The SQL Over() function

Introduction

The SQL OVER() function is a powerful tool for performing complex calculations across a set of table rows related to the current row. It is commonly used for computing moving averages, cumulative sums, running totals, and other statistics.

Data Example

To illustrate the concepts of OVER, let’s use the following SQL data example:

CREATE TABLE personnages (
    name VARCHAR(50) NOT NULL,
    type VARCHAR(50) NOT NULL,
    strength INT NOT NULL
);

INSERT INTO personnages (name, type, strength) VALUES
('Asterix', 'Gaulois', 100),
('Obelix', 'Gaulois', 100),
('Cesar', 'Romain', 20),
('Brutus', 'Romain', 10),
('Ziguepus', 'Romain', 5),
('Panoramix', 'Gaulois', 50),
('Assurancetourix', 'Gaulois', 20),
('Abraracourcix', 'Gaulois', 80);

This table personnages contains characters from the famous comic series, categorized into two types: ‘Gaulois’ and ‘Romain’, with varying strengths. We will use this data to demonstrate how the SQL OVER() function works with partitions and frames.

Note: Tests are conducted using the Docker image of SQL Server 2022 (mcr.microsoft.com/mssql/server:2022-latest).
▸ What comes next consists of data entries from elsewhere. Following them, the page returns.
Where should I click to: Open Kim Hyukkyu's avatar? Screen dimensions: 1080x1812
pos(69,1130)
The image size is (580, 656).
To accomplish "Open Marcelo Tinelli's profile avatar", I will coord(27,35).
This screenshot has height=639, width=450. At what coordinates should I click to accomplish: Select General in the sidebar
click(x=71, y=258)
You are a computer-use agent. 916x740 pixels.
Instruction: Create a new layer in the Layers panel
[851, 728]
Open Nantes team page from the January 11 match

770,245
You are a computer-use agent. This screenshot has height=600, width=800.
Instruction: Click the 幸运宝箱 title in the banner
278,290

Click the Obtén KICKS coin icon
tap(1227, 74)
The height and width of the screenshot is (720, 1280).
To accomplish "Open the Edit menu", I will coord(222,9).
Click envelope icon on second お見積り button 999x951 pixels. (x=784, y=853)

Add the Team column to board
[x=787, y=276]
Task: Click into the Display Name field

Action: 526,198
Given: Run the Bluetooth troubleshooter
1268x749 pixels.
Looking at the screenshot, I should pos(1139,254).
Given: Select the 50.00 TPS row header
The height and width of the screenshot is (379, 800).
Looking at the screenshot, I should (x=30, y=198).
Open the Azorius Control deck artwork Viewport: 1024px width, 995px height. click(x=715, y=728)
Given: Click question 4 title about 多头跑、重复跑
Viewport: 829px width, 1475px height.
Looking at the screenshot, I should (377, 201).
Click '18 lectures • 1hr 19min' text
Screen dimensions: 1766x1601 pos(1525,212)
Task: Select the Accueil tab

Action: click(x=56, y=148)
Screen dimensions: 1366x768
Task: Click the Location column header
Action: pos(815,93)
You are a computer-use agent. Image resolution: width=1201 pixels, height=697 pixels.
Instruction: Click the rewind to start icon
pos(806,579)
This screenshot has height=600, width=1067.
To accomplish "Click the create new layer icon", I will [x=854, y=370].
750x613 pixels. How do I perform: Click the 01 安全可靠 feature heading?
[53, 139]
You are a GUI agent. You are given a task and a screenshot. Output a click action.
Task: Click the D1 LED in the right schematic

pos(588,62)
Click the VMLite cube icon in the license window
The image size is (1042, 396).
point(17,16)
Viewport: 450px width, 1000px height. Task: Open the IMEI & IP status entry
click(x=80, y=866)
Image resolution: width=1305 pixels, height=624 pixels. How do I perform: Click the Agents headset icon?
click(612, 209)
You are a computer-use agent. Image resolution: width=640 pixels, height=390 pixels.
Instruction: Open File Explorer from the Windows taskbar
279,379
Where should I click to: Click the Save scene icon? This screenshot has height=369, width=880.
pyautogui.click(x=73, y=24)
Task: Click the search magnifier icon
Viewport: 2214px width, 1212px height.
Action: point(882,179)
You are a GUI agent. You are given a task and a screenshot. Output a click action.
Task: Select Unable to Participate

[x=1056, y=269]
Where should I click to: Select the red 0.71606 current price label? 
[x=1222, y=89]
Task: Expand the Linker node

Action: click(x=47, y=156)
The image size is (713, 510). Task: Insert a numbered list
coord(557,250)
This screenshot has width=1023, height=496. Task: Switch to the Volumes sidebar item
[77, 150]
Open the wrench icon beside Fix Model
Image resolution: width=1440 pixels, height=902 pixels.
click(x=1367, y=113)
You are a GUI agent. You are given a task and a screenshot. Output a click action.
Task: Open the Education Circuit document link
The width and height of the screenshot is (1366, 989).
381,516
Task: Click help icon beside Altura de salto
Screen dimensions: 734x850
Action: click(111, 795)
Basic Concepts: Partitions and Frames

Partitions and frames are essential when working with the OVER function. They can work together to define subsets of rows within a table, allowing you to perform calculations on specific groups of data.

Partitions

A partition is a subset of a table’s rows, grouped based on the values of a specific column.

In Our Example

There are two partitions: ‘Gaulois’ and ‘Romain’.

Windows (or Frames)

A window (or frame) is a dynamic subset of rows, defined by a specific number of preceding and following rows.

Types of Frames

Unbounded Frame: Includes all preceding and following rows.
Unbounded Preceding: Includes all preceding rows.
Unbounded Following: Includes all following rows.
Bounded Frame: Includes a specific number of preceding and following rows.

At each iteration, the frame adjusts based on the current row.

In Our Example

Let’s consider a frame with 2 preceding rows and 1 following row.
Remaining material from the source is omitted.